Review – A Tap On The Window by Linwood Barclay

By | September 23, 2013

When Cal Weaver stops at red light on a rainy night while driving home, he ignores the bedraggled-looking teenaged girl trying to hitch a lift. Even when she starts tapping on his window. But when she says, ‘Hey, aren’t you Scott’s dad?’ and he realizes she’s one of his son’s classmates, he can’t really ignore her. OK, so giving a ride to a teenage girl might not be the smartest move, but how much harm could it do?

Over the next 24 hours Cal is about to find out. When the girl, Claire, asks to stop at a restroom on the way home, he’s happy to oblige. But the girl who gets back in the car seems strangely nervous, and it’s only when they get nearer their destination that Cal realizes she no longer has the nasty cut that he noticed on Claire’s hand. After he’s finally let her out of the car he remains puzzled and intrigued. But it’s only the next morning that he starts to really worry. That’s when the police cruiser turns up at his door and asks him if he gave a lift to a girl the previous night. A girl who has now been found brutally murdered.

If Cal is going to clear his name he’s going to have to figure out what Claire was really up to and what part he played in her curious deception. But doing so will involve him in some of the small town of Griffon’s most carefully kept secrets – and a conspiracy as bizarre as it is deadly.


Since he exploded onto the thriller scene with No Time For Goodbye in 2007, Linwood Barclay really hasn’t produced a bad book. They don’t exactly follow a formula, but you can always guarantee they’ll be full of sharp twists and turns and the unexpected, very cleverly plotted, well written, move at breakneck speed, have characters you care about, and the final twist is always something you don’t see coming although the clues were always there. My favourite of his by some considerable distance was his last, Trust Your Eyes (just £2.99 for Kindle at the moment): the characterisation was superb, the world of Whirl360 a brilliant device, and the plot so very taut with all the twists and turns and surprises that Linwood Barclay does so well. I absolutely loved it.

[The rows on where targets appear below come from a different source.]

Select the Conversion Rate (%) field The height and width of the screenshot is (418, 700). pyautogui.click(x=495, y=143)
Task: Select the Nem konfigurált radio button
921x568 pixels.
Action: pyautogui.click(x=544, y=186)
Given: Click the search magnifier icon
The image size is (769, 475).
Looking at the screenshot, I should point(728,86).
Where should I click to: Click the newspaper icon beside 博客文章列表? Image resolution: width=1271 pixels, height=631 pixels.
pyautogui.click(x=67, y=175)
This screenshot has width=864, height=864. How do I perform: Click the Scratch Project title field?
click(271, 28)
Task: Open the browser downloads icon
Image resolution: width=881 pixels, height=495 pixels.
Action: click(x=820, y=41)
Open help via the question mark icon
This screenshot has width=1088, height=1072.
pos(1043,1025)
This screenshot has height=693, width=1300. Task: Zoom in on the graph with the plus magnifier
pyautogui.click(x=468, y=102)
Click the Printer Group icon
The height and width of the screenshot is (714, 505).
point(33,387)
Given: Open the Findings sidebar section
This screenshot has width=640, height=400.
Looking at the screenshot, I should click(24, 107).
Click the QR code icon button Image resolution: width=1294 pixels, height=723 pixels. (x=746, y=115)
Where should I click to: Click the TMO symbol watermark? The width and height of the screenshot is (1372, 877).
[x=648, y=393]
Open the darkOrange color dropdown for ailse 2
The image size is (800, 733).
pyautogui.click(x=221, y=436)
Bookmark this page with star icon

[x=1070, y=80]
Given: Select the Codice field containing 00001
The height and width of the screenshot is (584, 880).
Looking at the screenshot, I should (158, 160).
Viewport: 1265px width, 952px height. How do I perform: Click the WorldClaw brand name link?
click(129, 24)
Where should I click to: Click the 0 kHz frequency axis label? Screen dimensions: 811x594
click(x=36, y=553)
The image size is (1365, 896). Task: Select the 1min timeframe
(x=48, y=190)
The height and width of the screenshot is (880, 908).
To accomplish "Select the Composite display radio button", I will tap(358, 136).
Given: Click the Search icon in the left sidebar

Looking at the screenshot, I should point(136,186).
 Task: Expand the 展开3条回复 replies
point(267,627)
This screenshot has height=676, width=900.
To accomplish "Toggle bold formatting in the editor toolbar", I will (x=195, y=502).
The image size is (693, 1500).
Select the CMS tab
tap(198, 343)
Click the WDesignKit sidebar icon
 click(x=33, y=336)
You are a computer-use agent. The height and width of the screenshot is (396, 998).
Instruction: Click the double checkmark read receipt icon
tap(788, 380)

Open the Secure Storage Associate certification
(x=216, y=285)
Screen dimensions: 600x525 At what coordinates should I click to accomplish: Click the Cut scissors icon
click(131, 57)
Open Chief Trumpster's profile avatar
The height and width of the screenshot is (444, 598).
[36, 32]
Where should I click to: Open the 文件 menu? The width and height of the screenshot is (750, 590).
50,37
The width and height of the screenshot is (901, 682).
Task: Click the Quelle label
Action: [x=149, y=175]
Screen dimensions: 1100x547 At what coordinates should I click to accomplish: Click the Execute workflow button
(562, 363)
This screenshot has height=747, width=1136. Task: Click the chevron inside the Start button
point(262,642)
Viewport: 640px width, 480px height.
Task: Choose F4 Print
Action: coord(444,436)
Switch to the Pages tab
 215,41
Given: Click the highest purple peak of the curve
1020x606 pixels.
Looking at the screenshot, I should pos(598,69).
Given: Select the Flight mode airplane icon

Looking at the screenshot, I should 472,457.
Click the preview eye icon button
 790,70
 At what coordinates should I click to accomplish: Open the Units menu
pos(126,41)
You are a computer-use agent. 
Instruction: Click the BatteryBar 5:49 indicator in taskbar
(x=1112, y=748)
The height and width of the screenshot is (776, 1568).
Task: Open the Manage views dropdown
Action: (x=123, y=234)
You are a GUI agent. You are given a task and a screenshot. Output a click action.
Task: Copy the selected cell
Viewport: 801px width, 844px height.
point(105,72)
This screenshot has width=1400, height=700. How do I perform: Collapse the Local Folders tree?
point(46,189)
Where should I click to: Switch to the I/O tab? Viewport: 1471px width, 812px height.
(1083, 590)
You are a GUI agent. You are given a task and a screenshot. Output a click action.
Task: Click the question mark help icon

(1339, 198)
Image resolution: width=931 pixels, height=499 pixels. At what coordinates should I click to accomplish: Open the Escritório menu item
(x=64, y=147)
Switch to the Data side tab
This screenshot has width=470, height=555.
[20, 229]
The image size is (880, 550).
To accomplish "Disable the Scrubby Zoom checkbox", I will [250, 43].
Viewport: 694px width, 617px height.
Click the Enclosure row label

I’m really sorry that I can’t say “I loved it” about his latest book, A Tap On The Window. All the trademarks are there, but somehow diluted and slowed down, and I just didn’t get the thrill I usually get from his books. The story was fine. I hate it when people say this, but it was very in-your-face American – the police chief, Augie, was straight out of The Dukes of Hazzard, and the small town politics passed me by a little. But what really spoiled it for me was the processing of the story through the eyes of Cal Weaver – it just slows everything down, while he works out how whatever’s happened relates to a recent family tragedy. The last third of the book does redeem it a little – the usual twists and turns are there, and the outcome has the usual shock value – but if I was going to recommend a Linwood Barclay book, it wouldn’t really be this one. But everyone is allowed a “blip” – I’ll still look forward to the next one.
Linwood Barclay is married with two children and lives near Toronto. He is a former columnist for the Toronto Star, and is the author of the Richard & Judy 2008 Summer Read winner and number one besteller, NoTime For Goodbye. A Tap On The Window will be published by Orion Books on 10thOctober 2013 in hardback and for Kindle, with the paperback to follow in May 2014.